[Collected data entries]
........

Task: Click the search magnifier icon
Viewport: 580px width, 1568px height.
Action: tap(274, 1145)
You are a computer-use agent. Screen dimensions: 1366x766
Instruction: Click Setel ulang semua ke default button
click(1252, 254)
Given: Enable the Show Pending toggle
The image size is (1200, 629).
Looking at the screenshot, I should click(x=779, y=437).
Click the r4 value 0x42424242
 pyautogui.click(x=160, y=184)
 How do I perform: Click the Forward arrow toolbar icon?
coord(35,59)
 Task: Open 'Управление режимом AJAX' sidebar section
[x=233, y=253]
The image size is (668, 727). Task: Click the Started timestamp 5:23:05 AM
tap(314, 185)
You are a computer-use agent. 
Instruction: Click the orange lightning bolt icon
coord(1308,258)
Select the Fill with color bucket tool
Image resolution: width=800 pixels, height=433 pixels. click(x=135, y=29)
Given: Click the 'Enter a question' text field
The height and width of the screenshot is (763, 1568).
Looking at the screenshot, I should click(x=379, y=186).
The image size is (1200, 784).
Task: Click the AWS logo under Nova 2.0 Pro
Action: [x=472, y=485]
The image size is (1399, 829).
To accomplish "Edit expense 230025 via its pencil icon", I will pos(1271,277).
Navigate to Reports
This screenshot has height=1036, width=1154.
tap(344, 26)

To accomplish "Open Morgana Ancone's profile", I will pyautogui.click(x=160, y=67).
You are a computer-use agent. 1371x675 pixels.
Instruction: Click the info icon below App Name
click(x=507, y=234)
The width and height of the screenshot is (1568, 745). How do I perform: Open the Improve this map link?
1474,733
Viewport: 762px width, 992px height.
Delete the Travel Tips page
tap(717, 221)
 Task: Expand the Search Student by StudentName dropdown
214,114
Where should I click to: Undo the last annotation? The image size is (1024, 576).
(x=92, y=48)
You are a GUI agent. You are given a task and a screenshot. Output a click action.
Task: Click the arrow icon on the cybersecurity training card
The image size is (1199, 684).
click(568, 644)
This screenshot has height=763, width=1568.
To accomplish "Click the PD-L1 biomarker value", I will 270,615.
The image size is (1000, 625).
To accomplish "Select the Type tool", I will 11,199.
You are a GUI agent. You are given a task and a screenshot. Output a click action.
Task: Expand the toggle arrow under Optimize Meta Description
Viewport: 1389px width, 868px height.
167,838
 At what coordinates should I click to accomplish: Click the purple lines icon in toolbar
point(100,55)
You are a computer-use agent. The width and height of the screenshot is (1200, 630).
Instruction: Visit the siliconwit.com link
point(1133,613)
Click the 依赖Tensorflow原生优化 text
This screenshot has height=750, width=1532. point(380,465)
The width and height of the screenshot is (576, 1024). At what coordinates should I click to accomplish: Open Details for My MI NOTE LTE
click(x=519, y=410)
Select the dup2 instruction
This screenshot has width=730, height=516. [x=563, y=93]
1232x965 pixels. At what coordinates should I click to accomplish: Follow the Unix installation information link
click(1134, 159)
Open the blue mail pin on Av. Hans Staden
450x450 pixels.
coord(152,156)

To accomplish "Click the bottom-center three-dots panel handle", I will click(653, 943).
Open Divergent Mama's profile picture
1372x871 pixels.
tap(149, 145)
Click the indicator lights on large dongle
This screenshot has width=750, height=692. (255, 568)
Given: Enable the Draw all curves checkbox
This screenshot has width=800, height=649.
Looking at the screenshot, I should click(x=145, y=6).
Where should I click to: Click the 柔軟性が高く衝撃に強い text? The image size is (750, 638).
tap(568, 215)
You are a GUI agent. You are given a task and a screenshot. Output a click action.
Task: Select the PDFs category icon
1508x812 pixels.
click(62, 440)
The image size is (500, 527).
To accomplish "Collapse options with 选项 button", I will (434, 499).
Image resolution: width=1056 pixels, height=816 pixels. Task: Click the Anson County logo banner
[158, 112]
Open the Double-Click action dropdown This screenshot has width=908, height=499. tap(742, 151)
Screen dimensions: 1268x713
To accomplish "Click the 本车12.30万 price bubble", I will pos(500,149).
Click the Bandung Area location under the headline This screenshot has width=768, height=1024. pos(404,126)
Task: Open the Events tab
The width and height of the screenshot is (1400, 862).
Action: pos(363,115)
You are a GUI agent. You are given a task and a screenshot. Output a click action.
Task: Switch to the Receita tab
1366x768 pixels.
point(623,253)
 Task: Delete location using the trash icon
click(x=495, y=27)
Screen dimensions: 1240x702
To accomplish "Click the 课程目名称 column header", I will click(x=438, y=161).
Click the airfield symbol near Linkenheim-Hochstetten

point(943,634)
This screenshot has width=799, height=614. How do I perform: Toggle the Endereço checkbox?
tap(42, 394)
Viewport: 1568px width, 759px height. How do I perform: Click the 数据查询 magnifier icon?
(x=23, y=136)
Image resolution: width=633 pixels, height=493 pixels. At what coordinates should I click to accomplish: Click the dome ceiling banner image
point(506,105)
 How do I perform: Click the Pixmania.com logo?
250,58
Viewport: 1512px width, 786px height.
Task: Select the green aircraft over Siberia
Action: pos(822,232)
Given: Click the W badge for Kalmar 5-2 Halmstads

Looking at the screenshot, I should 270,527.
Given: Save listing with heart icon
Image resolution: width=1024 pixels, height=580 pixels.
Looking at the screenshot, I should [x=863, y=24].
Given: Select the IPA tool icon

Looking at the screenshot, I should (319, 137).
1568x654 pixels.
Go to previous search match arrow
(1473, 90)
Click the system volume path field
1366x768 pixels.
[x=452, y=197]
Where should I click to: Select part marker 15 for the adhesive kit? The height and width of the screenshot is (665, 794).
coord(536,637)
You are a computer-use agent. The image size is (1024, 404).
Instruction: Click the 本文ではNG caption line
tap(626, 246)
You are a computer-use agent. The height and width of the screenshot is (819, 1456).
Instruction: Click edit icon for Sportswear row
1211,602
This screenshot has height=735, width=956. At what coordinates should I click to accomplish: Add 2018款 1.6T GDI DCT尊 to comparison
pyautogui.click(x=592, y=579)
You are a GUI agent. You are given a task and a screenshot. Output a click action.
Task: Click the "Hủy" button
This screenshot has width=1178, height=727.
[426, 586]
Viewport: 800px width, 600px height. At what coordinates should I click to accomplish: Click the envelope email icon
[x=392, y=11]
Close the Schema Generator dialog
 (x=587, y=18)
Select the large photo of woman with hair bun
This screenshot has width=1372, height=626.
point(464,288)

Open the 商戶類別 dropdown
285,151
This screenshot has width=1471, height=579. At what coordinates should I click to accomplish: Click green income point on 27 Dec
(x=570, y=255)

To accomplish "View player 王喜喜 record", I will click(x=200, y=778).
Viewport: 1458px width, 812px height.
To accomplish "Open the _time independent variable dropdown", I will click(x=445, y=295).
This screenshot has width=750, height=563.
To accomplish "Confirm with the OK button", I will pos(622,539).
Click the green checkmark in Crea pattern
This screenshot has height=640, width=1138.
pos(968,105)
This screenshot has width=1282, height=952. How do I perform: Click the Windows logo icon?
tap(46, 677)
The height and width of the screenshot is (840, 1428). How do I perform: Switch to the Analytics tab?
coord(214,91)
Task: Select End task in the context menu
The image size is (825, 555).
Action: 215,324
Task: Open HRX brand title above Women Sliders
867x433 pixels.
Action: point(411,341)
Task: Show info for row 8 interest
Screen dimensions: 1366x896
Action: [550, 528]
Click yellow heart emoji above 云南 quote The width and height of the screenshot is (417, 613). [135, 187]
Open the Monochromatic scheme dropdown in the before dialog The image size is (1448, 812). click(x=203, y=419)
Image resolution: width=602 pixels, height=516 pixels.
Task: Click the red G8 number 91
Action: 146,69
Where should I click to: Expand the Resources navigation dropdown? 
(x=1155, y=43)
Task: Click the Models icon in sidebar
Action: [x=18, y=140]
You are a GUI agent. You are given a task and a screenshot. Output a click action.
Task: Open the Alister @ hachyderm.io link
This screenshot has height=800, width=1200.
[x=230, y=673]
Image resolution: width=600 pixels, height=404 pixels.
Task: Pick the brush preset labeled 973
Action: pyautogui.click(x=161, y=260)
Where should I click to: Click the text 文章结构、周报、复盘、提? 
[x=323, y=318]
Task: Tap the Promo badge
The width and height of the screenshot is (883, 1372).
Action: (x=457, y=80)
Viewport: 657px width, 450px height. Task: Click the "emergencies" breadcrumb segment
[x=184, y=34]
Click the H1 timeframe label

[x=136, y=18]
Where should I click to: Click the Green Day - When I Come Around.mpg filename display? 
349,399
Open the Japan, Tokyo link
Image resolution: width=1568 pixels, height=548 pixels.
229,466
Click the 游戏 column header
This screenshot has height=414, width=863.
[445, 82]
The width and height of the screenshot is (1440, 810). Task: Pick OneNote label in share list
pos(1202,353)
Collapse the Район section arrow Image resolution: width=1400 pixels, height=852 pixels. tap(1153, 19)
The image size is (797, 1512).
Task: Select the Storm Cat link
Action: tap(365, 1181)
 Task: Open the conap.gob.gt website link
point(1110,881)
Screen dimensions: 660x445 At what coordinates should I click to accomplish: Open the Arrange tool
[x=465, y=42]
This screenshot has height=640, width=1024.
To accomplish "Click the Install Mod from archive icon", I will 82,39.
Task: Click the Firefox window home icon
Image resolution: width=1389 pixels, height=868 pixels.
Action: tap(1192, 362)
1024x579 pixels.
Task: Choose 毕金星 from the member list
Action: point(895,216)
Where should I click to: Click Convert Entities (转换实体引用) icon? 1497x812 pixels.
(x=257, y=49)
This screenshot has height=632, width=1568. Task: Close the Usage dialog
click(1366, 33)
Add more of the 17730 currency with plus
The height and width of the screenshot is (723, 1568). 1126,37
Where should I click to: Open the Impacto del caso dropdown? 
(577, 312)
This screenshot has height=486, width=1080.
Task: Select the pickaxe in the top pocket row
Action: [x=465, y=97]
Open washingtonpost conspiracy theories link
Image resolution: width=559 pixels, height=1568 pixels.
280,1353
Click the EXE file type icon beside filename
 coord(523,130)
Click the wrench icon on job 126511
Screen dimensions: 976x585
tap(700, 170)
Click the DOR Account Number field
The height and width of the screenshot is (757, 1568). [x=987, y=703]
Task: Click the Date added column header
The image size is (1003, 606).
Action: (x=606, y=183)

........

Requirement:
Filter the preceding entries down to the lines with "above".

Answer space:
Task: Open HRX brand title above Women Sliders
Click yellow heart emoji above 云南 quote The width and height of the screenshot is (417, 613). [135, 187]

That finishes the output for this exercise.